• EXERCISE BRIEF:
Reproduce the items verbatim, beginning with the first line of the items and continuing through the line that contains "click(x=347, y=571)".

• GIVEN RECORDS:
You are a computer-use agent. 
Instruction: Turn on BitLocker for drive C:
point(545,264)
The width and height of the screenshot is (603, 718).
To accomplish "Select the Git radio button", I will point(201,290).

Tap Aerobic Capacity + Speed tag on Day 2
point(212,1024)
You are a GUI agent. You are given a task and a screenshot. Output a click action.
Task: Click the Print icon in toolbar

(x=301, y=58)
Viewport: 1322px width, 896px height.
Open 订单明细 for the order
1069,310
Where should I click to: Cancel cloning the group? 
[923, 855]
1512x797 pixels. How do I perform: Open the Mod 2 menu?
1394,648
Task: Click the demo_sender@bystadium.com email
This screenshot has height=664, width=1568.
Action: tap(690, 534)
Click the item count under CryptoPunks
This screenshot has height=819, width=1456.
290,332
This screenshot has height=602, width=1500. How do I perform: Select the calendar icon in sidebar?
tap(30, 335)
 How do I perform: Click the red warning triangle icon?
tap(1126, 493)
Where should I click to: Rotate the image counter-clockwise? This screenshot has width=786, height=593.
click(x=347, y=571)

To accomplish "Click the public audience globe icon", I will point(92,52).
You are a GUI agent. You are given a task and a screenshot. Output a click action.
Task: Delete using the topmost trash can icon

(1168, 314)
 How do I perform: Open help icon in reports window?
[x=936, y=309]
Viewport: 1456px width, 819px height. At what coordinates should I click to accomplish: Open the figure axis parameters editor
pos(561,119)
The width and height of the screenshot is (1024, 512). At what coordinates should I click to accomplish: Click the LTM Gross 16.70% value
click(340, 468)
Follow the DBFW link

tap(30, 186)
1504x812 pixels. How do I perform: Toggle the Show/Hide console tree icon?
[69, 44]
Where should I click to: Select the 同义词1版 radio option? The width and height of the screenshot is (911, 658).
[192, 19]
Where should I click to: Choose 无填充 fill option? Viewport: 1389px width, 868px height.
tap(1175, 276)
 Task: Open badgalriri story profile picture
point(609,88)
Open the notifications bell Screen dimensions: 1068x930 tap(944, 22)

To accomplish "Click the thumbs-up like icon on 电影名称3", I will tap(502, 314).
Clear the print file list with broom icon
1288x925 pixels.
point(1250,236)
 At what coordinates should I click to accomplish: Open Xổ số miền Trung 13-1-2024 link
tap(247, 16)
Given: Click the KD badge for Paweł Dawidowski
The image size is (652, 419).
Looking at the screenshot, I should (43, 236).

• SOLVED PROBLEM:
You are a computer-use agent. 
Instruction: Turn on BitLocker for drive C:
point(545,264)
The width and height of the screenshot is (603, 718).
To accomplish "Select the Git radio button", I will point(201,290).

Tap Aerobic Capacity + Speed tag on Day 2
point(212,1024)
You are a GUI agent. You are given a task and a screenshot. Output a click action.
Task: Click the Print icon in toolbar

(x=301, y=58)
Viewport: 1322px width, 896px height.
Open 订单明细 for the order
1069,310
Where should I click to: Cancel cloning the group? 
[923, 855]
1512x797 pixels. How do I perform: Open the Mod 2 menu?
1394,648
Task: Click the demo_sender@bystadium.com email
This screenshot has height=664, width=1568.
Action: tap(690, 534)
Click the item count under CryptoPunks
This screenshot has height=819, width=1456.
290,332
This screenshot has height=602, width=1500. How do I perform: Select the calendar icon in sidebar?
tap(30, 335)
 How do I perform: Click the red warning triangle icon?
tap(1126, 493)
Where should I click to: Rotate the image counter-clockwise? This screenshot has width=786, height=593.
click(x=347, y=571)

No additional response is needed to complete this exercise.